→ What you will do
Retype the lines of the listing, starting with the line that contains "The height and width of the screenshot is (1008, 1201)." and going on through the line that contains "coord(200,497)".

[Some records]
════
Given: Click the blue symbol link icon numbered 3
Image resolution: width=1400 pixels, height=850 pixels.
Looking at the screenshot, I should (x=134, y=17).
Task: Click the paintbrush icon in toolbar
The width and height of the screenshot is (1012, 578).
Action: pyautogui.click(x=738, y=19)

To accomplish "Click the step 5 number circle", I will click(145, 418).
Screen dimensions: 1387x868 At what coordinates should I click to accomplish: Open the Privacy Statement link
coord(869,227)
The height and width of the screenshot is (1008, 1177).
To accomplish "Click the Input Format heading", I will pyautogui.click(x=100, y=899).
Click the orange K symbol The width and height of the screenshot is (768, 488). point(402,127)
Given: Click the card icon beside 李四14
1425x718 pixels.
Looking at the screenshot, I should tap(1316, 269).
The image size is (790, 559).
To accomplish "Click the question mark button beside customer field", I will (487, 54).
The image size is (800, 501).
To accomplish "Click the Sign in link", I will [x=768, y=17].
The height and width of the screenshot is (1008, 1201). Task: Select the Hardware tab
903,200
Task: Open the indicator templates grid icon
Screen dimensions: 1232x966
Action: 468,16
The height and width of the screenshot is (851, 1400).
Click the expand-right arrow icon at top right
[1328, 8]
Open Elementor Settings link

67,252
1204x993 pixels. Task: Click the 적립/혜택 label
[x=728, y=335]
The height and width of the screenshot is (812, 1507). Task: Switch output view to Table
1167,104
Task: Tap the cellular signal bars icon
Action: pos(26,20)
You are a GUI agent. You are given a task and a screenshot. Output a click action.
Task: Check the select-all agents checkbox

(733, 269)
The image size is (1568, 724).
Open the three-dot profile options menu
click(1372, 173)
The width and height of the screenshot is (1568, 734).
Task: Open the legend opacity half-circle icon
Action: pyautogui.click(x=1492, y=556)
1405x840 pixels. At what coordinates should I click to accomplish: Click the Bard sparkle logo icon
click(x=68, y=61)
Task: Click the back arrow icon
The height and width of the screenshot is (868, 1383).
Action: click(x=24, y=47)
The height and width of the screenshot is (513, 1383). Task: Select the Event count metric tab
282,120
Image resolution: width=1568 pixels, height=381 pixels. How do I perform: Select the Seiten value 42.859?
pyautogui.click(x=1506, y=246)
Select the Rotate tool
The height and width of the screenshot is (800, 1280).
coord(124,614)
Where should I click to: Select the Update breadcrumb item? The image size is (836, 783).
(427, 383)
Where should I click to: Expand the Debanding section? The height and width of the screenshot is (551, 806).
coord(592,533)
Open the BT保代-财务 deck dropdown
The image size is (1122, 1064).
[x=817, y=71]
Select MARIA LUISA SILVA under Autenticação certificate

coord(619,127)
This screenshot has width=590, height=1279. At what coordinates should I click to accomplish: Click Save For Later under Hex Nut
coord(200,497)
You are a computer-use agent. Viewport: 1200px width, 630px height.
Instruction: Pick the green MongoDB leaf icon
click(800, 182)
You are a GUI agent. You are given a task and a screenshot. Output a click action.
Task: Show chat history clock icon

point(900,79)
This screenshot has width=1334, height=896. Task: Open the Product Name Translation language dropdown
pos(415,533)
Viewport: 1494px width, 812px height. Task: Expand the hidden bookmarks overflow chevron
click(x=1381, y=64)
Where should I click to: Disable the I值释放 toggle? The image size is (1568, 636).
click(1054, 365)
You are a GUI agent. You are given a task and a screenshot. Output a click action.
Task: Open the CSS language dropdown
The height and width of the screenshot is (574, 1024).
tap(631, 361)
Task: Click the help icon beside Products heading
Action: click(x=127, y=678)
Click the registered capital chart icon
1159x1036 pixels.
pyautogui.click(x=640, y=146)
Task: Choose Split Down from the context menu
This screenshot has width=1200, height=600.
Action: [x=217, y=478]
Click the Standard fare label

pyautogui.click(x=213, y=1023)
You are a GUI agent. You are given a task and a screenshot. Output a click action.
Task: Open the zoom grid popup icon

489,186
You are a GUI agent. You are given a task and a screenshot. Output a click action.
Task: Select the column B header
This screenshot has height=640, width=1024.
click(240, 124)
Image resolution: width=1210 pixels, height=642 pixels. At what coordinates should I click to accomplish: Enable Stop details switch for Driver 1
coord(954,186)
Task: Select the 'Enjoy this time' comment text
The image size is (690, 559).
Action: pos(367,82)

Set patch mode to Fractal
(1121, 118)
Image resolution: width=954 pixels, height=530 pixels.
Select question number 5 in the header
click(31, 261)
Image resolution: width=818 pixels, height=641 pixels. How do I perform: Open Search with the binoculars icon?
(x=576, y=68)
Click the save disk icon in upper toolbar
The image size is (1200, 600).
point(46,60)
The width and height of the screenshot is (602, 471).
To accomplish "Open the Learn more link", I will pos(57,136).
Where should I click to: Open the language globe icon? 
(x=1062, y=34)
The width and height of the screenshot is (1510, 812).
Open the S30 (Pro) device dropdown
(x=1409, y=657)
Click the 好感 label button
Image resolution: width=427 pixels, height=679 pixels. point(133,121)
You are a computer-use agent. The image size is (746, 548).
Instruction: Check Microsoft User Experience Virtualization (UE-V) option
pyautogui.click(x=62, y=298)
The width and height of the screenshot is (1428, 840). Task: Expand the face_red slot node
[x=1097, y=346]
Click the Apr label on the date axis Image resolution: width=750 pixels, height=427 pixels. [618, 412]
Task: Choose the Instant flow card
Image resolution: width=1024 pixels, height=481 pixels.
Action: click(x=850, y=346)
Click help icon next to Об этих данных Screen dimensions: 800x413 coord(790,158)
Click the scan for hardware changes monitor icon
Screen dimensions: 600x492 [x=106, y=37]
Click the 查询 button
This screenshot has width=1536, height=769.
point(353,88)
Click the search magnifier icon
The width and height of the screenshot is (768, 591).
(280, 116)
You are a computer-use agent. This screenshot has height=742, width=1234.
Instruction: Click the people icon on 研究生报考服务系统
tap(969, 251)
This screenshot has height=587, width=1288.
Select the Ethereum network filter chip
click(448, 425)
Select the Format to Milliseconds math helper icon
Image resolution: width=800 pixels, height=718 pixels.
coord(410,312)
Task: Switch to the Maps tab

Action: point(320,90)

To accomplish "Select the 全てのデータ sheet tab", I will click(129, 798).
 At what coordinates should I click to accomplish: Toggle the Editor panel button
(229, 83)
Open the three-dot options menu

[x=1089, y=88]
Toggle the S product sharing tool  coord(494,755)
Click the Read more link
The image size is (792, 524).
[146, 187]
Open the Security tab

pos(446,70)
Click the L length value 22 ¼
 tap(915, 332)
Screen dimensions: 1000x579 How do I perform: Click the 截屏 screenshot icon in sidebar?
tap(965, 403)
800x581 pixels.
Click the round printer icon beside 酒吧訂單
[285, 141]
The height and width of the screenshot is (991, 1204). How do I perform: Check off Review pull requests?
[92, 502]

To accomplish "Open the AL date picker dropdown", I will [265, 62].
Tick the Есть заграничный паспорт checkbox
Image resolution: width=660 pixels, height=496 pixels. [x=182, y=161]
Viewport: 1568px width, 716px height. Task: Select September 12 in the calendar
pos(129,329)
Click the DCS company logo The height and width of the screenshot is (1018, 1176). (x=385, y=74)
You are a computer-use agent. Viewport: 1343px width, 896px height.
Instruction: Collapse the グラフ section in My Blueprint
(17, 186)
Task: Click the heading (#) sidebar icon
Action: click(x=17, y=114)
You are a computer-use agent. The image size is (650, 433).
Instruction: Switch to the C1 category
════
→ Completed exercise
The height and width of the screenshot is (1008, 1201). Task: Select the Hardware tab
903,200
Task: Open the indicator templates grid icon
Screen dimensions: 1232x966
Action: 468,16
The height and width of the screenshot is (851, 1400).
Click the expand-right arrow icon at top right
[1328, 8]
Open Elementor Settings link

67,252
1204x993 pixels. Task: Click the 적립/혜택 label
[x=728, y=335]
The height and width of the screenshot is (812, 1507). Task: Switch output view to Table
1167,104
Task: Tap the cellular signal bars icon
Action: pos(26,20)
You are a GUI agent. You are given a task and a screenshot. Output a click action.
Task: Check the select-all agents checkbox

(733, 269)
The image size is (1568, 724).
Open the three-dot profile options menu
click(1372, 173)
The width and height of the screenshot is (1568, 734).
Task: Open the legend opacity half-circle icon
Action: pyautogui.click(x=1492, y=556)
1405x840 pixels. At what coordinates should I click to accomplish: Click the Bard sparkle logo icon
click(x=68, y=61)
Task: Click the back arrow icon
The height and width of the screenshot is (868, 1383).
Action: click(x=24, y=47)
The height and width of the screenshot is (513, 1383). Task: Select the Event count metric tab
282,120
Image resolution: width=1568 pixels, height=381 pixels. How do I perform: Select the Seiten value 42.859?
pyautogui.click(x=1506, y=246)
Select the Rotate tool
The height and width of the screenshot is (800, 1280).
coord(124,614)
Where should I click to: Select the Update breadcrumb item? The image size is (836, 783).
(427, 383)
Where should I click to: Expand the Debanding section? The height and width of the screenshot is (551, 806).
coord(592,533)
Open the BT保代-财务 deck dropdown
The image size is (1122, 1064).
[x=817, y=71]
Select MARIA LUISA SILVA under Autenticação certificate

coord(619,127)
This screenshot has width=590, height=1279. At what coordinates should I click to accomplish: Click Save For Later under Hex Nut
coord(200,497)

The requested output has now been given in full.